For each Bloom module, the README documented:
- Which ISO 27001 control it satisfied.
- The threat the control mitigated.
- The failure modes if the control was disabled.
- The change-control process for the module itself.
The README was the documentation the auditor read. The Terraform was the evidence the control was applied. Together they took audit cycles from weeks to days.
The push-to-deploy self-service capability
Once a stack was provisioned, engineering teams needed to deploy their application into it. The Bloom platform extended into a CD pipeline:
- Push to a feature branch → runs tests, lint, security scan.
- Merge to main → builds the image, signs it, pushes to ECR.
- The runner deploys the image into the stack’s runtime (ECS or AKS depending on the stack class).
The pipeline shipped with the stack.
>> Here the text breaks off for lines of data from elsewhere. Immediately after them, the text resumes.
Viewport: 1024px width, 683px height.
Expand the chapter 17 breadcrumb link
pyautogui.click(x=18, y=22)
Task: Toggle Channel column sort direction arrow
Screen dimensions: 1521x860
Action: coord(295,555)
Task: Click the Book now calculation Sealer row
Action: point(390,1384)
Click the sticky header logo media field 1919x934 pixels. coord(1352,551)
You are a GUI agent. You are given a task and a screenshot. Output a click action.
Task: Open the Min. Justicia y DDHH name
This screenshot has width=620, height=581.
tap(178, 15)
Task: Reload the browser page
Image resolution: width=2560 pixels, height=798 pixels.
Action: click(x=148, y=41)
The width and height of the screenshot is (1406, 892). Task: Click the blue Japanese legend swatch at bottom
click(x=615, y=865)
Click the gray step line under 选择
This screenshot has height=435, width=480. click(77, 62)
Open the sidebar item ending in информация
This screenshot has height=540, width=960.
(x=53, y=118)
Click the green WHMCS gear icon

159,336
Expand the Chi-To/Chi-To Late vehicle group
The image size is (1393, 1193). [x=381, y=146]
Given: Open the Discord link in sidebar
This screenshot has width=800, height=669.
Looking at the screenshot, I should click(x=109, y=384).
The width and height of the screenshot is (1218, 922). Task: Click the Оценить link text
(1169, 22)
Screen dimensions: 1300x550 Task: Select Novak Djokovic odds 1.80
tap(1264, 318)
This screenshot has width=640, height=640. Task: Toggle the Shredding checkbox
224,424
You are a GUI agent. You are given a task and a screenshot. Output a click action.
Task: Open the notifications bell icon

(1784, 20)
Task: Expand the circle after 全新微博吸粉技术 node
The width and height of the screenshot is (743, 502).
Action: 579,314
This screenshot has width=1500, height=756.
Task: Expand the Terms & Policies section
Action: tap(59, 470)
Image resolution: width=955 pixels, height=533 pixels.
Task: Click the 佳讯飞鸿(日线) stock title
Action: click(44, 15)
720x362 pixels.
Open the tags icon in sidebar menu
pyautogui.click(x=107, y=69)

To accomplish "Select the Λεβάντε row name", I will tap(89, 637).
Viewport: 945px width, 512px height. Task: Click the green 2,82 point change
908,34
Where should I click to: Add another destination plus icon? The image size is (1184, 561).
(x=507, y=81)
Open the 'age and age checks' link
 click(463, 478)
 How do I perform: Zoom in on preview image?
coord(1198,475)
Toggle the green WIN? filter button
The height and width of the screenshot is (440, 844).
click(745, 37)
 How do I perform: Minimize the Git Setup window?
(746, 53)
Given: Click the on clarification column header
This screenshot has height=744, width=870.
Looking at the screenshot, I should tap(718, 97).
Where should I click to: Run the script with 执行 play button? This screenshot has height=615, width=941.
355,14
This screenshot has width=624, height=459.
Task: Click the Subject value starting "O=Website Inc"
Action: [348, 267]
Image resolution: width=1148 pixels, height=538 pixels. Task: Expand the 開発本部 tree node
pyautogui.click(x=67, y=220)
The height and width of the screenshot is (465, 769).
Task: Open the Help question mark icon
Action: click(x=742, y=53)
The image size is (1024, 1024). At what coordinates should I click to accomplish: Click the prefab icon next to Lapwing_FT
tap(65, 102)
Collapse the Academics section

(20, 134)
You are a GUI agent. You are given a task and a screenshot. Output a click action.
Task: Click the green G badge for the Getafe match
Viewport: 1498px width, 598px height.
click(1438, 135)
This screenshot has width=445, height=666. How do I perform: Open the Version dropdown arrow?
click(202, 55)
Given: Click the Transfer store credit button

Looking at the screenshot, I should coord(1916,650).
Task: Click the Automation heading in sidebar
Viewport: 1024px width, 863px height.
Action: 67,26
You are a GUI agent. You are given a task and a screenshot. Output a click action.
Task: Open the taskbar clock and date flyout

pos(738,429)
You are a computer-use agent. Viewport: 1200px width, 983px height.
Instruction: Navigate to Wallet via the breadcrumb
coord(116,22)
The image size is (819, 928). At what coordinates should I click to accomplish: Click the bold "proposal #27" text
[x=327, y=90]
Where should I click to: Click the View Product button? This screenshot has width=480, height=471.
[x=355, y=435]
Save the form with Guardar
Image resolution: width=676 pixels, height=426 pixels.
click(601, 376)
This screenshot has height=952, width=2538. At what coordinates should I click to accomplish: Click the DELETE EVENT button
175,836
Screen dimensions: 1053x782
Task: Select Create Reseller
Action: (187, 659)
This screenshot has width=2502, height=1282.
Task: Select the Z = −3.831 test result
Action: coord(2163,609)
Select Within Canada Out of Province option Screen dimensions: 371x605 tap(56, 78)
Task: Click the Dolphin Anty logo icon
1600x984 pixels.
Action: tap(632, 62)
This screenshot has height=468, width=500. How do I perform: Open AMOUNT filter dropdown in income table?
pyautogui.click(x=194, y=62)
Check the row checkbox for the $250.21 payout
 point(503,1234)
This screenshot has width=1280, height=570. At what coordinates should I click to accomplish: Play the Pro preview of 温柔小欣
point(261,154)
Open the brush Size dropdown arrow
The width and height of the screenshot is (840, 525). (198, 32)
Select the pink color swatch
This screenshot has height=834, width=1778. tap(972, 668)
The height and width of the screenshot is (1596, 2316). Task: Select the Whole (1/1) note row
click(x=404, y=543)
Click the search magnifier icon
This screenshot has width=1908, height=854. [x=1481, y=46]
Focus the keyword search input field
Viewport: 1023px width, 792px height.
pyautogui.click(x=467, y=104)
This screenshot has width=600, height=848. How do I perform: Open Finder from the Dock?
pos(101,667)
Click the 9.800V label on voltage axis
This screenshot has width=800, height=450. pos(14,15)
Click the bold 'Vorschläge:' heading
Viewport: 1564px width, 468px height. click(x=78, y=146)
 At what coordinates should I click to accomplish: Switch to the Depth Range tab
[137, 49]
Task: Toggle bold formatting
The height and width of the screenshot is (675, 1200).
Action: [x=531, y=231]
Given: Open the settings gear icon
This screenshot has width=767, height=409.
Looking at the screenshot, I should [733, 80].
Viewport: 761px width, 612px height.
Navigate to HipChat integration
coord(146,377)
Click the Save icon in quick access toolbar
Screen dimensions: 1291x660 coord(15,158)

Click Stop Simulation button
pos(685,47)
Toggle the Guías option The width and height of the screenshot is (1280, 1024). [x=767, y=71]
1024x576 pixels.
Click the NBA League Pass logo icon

Teams got it for free, with the same controls baked in. Onboarding time dropped 20% measured across the first six teams that adopted the platform.
What broke
Three recurring pains:
-
Module version pinning. Teams pinned to old module versions to avoid the breaking changes. The platform had to either support old versions indefinitely or force upgrades. We landed on a 6-month deprecation window with active migration support.
-
Terraform state corruption. Two engineers ran apply simultaneously. The Atlantis-style locking prevented this in theory; in practice it broke under high-concurrency onboarding waves. We added a global lock per stack with a visible queue.
-
The “I just need to look at it” problem. Engineers wanted read-only console access to debug. We compromised: read-only IAM roles, time-bound (4-hour TTL), audited, requested through the platform. Not perfect; it was the workable shape.
What I learned
Provisioning a regulated cloud environment via Terraform is the right shape. The hard parts are not the Terraform — the hard parts are:
- The policy review cadence (security has to engage early or the modules drift from controls).
- The deprecation discipline (you’ll keep supporting old shapes longer than you want; budget for it).
- The “edge case” that’s not actually an edge case (teams find three new edge cases a week; the platform has to absorb them without breaking the controls).
The platform pattern itself was right. The Terraform-as-control- implementation pattern was right. The OPA-policy-gate-with- human-readable-errors was right. The push-to-deploy bundle shipping with the stack was right. The pieces that survived years of bank engineering use were the boring, opinionated parts.